An audit of the databases of the country’s telcos by the industry regulator Communications Authority of Kenya (CA) has revealed that the mobile network operators (MNOs) are not conforming with the SIM card registration regulations.
The audit, whose findings were released recently, revealed that even though all the MNOs – that is Safaricom, Telkom, Airtel and Equitel – had their data access security policies in place, “there were a number of non-conformities with the SIM card registration regulations,” adding that “in cases where subscribers used passports as a form of identification, various anomalies were noted, especially in the numerical length of the Kenyan passports.”
(TOP: An assortment of SIM cards, laptops and other equipment found with suspected SIM card fraudsters who’re busted DCI officers).
In a statement, CA said that according to the findings, it was evident that operators are not in control of the agents, noting that this was due to weak controls in management of SIM sales agents.
“In most cases, a dangerous trend was noted where the MNO databases had records which appeared to have been populated from other secondary sources. Other SIM cards were found to have multiple registrations with different identity details, with potential use for criminal purposes,” said Francis Wangusi, the Director General of CA.
“On overall, the audit showed that the data in the subscriber databases of the MNOs was incomplete and inaccurate, pointing to the need for a verification system to help enhance authenticity of the data. It was also noted that the agreements between the operators and agents are purely commercial and do not place any obligations on the agents with respect to adherence to the SIM card regulations… This is a dangerous trend that jeopardises the security of citizens in the country and must therefore stop.”
The just-concluded audit was a follow-up to a process that began with the CA issuing an update on the status of adherence to the Kenya Information and Communications (Registration of SIM-Cards) Regulations, 2015, which require Mobile Network Operators (MNOs) to register all SIM-cards prior to activation.
The update was informed by CA’s concern over reports of rampant hawking of SIM cards, which is a contravention of the law. The regulator, at the time, directed mobile operators to suspend, with immediate effect, all SIM cards whose registration status was not in compliance with the SIM card registration Regulations.
Despite the directive, CA continued receiving reports, which were also corroborated by law enforcement agencies, that there were still some unregistered SIM cards that were still active on the mobile networks. These reports were contrary to returns from the telcos that claimed total compliance with the SIM card registration obligations.
In light of the gravity of this matter, the Authority subsequently undertook an exercise to verify the extent to which the operators had adhered to the SIM card regulations. This included market surveillance and forensic audit of the operator data.
The market surveillance revealed that a number of agents do not request for identification documents at the point of purchase of the SIM cards. There is also little or no verification of the identities of SIM card buyers vis a vis the documents they have presented. It was further noted that hawking of SIM cards was still rampant, and in some cases, the agents were also charging buyers an additional fee for registration.
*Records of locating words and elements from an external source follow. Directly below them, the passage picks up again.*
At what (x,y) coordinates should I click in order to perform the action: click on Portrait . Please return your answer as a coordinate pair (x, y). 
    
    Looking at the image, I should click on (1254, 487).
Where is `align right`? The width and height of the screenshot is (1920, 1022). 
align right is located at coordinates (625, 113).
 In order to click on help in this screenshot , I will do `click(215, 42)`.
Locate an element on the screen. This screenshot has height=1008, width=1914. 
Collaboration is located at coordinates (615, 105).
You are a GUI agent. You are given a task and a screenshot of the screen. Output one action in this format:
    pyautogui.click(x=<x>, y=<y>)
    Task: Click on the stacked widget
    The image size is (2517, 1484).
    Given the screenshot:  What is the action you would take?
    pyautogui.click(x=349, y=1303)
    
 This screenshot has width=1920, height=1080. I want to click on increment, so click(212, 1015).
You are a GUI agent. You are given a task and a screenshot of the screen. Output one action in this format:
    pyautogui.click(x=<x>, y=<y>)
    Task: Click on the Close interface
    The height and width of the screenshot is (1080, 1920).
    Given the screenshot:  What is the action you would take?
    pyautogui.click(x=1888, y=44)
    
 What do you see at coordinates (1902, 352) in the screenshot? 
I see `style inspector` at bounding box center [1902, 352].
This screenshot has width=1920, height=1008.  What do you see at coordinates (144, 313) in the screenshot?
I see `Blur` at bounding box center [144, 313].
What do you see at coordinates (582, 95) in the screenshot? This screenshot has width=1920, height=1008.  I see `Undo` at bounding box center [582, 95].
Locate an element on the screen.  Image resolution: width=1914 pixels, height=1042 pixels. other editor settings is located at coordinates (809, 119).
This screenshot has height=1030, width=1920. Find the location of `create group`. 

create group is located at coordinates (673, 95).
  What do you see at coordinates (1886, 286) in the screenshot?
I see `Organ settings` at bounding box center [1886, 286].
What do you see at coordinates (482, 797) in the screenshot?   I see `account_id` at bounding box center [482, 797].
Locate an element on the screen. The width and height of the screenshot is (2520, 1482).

In light of the above findings, the CA in partnership with other relevant government agencies, undertook a forensic audit on subscriber registration by the MNOs, which found that some SIM cards had multiple registrations with different identity details, with potential use for criminal purposes.
Due to these anomalies, the regulator has now directed the MNOs to put in place certain measures to ensure that SIM registration regulations are adhered to:
- To review their respective subscriber registration databases and confirm that SIM cards that are unregistered, partly registered, improperly/un-procedurally registered, fraudulently registered, and SIM cards with multiple ownerships are immediately switched-off and no longer reside on their network going forward from their networks. Failure to which immediate regulatory action shall be instituted in line with the law.
- To ensure agents verify identification documents with the Integrated Population Registration System (IPRS) when subscribers present them at the time of registration.
- To submit to the Authority, details of agents and sub-agents that deal in sales and subscriber registration on their behalf. The details required include the company registration details, number of outlets and locations in which they operate, duration in which such agents have been in operation, contacts details, ownership details, among others.
Going forward, CA plans to undertake a further audit to ascertain compliance with these directives after three months. The regulator has also initiated discussions with the Ministry of Interior and Coordination of National Government on possibility of accessing the Personal Identification Secure Comparison and Evaluation System (PISCES) for online verification of passport details.
“I wish to once again remind all Kenyans that SIM-card Registration Regulations outlawed the hawking of SIM cards. Hawking SIM cards is an offence that attracts a fine of up to Kshs 500,000 or 12 months imprisonment or both. In addition, subscribers must appear in person and provide correct information. Providing incorrect information is an offence that attracts a fine Kshs 100,000 or imprisonment for six months or both,” stated Wangusi.